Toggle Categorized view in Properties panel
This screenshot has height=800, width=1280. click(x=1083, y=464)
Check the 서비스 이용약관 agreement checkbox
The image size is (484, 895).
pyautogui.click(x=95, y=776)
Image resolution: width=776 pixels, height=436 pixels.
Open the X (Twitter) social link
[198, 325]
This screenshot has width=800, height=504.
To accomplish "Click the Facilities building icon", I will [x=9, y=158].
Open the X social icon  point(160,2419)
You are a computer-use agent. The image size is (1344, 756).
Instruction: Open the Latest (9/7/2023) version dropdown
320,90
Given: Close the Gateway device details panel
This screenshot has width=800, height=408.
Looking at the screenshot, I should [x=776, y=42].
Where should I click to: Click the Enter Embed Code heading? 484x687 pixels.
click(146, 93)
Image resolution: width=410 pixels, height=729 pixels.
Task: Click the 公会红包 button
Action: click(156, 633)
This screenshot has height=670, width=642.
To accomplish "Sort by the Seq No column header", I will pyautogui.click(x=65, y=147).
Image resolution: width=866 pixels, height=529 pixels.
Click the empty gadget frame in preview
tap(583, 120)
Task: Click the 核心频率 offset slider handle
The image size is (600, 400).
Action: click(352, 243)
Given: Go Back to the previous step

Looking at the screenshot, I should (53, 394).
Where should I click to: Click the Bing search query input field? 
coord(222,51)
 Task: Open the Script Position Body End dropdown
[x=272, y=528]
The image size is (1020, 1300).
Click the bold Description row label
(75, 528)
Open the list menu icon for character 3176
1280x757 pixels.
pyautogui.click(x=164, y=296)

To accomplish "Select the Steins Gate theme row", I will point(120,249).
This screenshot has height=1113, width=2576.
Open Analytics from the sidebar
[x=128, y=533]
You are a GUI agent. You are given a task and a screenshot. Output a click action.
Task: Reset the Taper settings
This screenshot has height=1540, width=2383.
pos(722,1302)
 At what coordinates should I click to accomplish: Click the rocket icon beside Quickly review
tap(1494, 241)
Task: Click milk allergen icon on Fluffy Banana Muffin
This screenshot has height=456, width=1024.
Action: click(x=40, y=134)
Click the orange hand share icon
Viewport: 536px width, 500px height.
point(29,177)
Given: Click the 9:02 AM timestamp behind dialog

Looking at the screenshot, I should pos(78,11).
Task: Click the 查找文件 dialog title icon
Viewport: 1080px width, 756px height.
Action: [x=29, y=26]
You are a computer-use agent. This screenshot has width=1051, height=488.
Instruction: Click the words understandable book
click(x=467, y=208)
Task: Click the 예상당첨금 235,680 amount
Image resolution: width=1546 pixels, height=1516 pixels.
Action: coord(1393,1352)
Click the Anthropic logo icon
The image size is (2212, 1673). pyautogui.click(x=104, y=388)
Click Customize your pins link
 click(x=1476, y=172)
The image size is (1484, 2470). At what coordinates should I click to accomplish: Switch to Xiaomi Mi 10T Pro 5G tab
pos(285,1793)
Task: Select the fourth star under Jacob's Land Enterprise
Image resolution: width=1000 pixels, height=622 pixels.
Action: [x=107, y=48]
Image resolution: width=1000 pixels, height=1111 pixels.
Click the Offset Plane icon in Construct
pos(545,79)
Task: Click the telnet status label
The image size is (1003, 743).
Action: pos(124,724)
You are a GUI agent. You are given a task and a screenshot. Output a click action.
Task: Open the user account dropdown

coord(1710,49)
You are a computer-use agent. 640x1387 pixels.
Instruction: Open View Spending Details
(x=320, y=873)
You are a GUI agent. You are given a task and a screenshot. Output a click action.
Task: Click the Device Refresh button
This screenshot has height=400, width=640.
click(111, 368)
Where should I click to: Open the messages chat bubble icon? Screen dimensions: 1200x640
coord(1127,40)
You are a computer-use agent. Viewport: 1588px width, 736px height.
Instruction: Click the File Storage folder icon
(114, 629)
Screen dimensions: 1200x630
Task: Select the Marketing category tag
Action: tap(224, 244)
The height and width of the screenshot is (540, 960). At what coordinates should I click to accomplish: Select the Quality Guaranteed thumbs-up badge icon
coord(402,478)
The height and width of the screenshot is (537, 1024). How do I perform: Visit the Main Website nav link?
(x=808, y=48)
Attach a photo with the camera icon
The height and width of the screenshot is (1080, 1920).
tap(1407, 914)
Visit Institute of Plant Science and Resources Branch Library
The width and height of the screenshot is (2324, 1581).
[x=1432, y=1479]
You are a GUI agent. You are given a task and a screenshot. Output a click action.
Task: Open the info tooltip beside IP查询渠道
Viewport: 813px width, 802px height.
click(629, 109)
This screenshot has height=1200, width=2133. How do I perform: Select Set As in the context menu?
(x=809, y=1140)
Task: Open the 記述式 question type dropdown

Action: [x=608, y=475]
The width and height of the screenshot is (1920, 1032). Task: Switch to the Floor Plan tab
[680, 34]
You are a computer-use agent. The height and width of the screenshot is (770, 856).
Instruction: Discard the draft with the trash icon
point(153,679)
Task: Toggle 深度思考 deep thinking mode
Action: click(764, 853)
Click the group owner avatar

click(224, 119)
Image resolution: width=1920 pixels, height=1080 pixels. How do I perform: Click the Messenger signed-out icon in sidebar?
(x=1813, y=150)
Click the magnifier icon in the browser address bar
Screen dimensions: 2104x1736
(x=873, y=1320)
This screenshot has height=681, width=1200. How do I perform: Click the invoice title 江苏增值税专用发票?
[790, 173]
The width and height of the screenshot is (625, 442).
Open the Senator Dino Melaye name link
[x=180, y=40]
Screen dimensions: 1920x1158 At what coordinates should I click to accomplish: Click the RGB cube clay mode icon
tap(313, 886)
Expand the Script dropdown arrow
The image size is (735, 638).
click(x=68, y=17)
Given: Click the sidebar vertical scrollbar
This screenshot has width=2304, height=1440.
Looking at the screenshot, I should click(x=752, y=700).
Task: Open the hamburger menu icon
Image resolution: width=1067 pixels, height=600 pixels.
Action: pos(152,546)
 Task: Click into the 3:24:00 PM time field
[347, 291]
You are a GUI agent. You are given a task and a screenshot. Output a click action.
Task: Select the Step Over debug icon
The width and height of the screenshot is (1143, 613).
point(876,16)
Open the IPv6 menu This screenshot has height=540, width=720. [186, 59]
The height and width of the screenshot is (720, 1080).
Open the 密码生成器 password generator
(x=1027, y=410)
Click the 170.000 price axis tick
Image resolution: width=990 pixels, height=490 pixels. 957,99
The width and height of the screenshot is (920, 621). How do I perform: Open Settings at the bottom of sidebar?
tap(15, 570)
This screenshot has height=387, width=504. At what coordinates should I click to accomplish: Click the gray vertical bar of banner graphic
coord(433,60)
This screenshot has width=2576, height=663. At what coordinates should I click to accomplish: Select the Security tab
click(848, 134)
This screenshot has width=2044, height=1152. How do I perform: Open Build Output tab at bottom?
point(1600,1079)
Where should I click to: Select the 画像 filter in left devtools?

■ Challenge: Return every line above that contains the string "point", copied in full.

■ The response:
Open the X social icon  point(160,2419)
To accomplish "Select the Steins Gate theme row", I will point(120,249).
point(29,177)
point(153,679)
point(876,16)
point(1600,1079)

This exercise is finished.